Closed koolzz closed 4 years ago
I'm having some trouble replicating this bug. Using latest version of dev branch, running manager with and speed_tester with the commands used above, I am getting no prints on either the manager or NF side. Where's the port parsing happening? Having trouble finding where that print statement is.
@dennisafa If I recall correctly this print happens because when we run speed tester it tries to create packets using some mac addr from the ports array. The print would happen in the setup portion of speed tester launch.
Let me know if you were able to replicate @dennisafa. Probably don't solve this though, it's reserved for first time contributors
Let me know if you were able to replicate @dennisafa. Probably don't solve this though, it's reserved for first time contributors
wasn't able to : ( not getting any invalid prints on either the mgr or NF. @kevindweb can you sanity check me?
I am instantiating a new cloudlab instance to get this again, but I have received this a lot actually, both in cloudlab and nimbus. I never looked into why, but I'll try to replicate.
I mean I know why this is happening. Not too difficult to replicate, basically you just run normal manager + speed_tester with no dpdk devices bound (easily produced with a new cloudlab node). I got it on my first try, then bound a device, it went away. I unbound that device, the error came back.
This is just a dpdk issue. Inside /dpdk/lib
I tried grep -nr -I . -e "Invalid port id %d"
(using -I to ignore binary files, because they're not helpful)
./librte_kni/rte_kni.c:447: RTE_LOG(ERR, KNI, "Invalid port id %d\n", port_id);
./librte_kni/rte_kni.c:467: RTE_LOG(ERR, KNI, "Invalid port id %d\n", port_id);
Here's what we need to do, if the user doesn't have a DPDK bound interface, and they try to set a port, we should stop them, or at least show a warning. I tried digging into the dpdk code, but this solution would be easier than changing any actual logic.
Hi,
Could I have a try at this?
Would adding extra checks in openNetVM/onvm/go.sh before starting the manager be a suitable place for this? I was thinking of adding a check to verify if the environment variable ONVM_NIC_PCI
has been set first, and if yes, check if the kernel driver in use is one of the supported DPDK drivers as mentioned in the dpdk-devbind.py script.
Is there any simpler/better way of doing this?
Hi,
Could I have a try at this?
Would adding extra checks in openNetVM/onvm/go.sh before starting the manager be a suitable place for this? I was thinking of adding a check to verify if the environment variable
ONVM_NIC_PCI
has been set first, and if yes, check if the kernel driver in use is one of the supported DPDK drivers as mentioned in the dpdk-devbind.py script.Is there any simpler/better way of doing this?
Sorry I didn't see this.
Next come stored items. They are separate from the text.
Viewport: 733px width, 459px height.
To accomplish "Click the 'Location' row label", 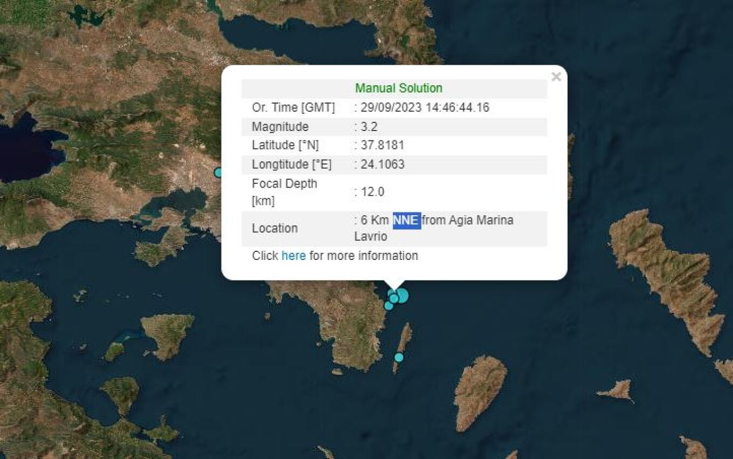I will [274, 228].
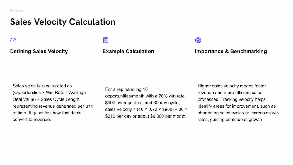The width and height of the screenshot is (293, 165).
Task: Click the line 'Sales velocity is calculated as'
Action: [42, 86]
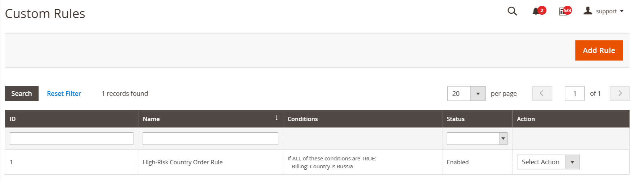The image size is (635, 182).
Task: Open the Select Action dropdown
Action: click(548, 162)
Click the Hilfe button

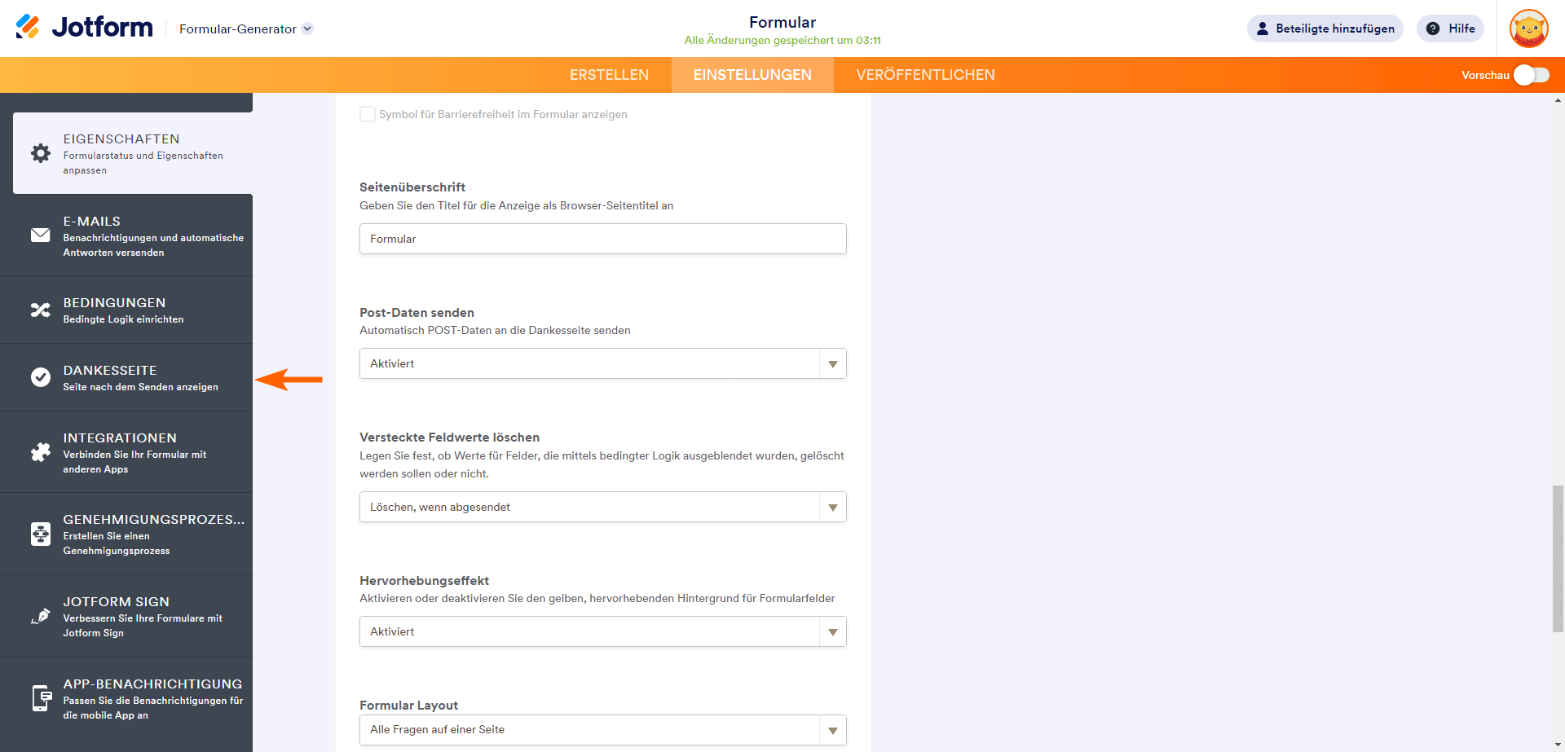pos(1450,29)
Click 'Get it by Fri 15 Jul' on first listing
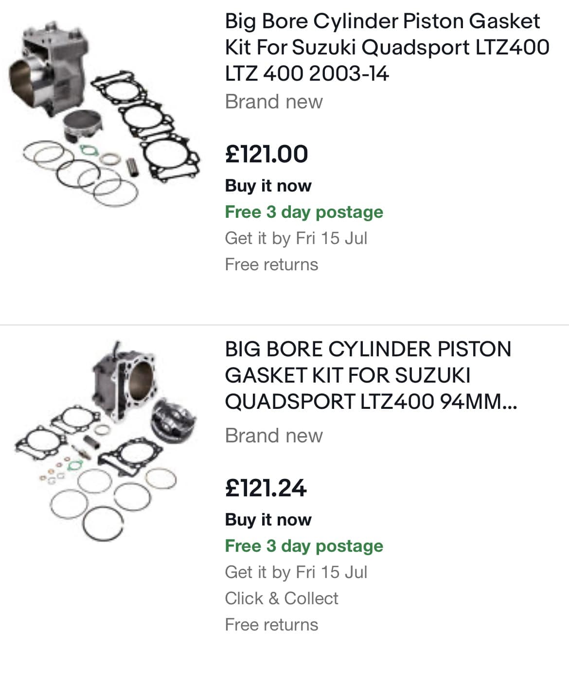 coord(296,238)
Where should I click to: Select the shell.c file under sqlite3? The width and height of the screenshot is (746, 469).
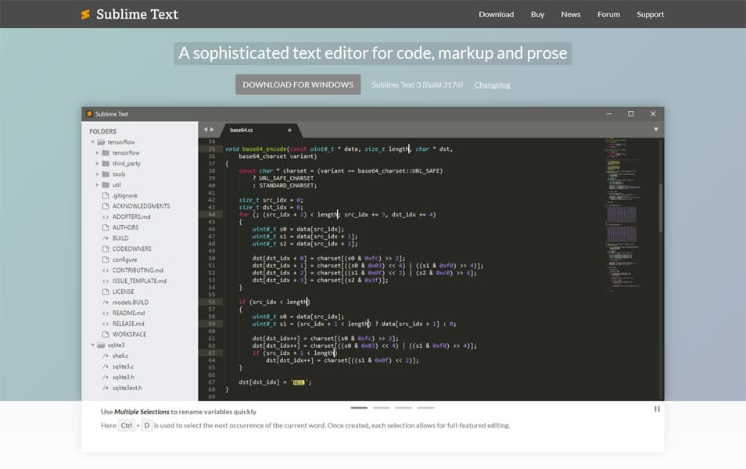point(118,355)
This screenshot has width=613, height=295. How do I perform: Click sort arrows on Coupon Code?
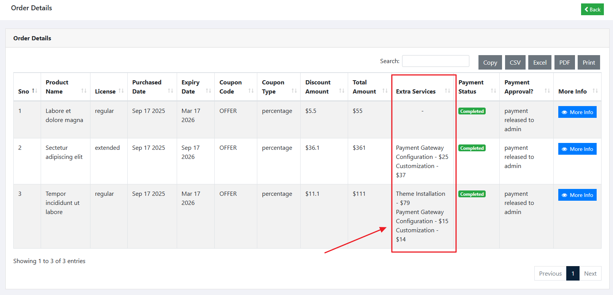pyautogui.click(x=251, y=91)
That sounds like a great idea. We don't want to stop the user from running without a NIC everytime. We only want it to stop when the user tries to use a specific number of ports without them being available. If the user runs go.sh with 2 ports, both NICs should be bound for example.
This is just a dpdk issue. Inside
/dpdk/lib
I triedgrep -nr -I . -e "Invalid port id %d"
(using -I to ignore binary files, because they're not helpful)./librte_kni/rte_kni.c:447: RTE_LOG(ERR, KNI, "Invalid port id %d\n", port_id); ./librte_kni/rte_kni.c:467: RTE_LOG(ERR, KNI, "Invalid port id %d\n", port_id);
You seem to have missed an '=' in the grep statement. The actual output we get is:
Invalid port_id=0
The issue seems to be the call to rte_eth_macaddr_get
while creating pkts (nf_setup
) in scaling and speed_tester NFs.
I think removing that call in the NFs and just faking a MAC address would be the best thing to do here. Would that be fine?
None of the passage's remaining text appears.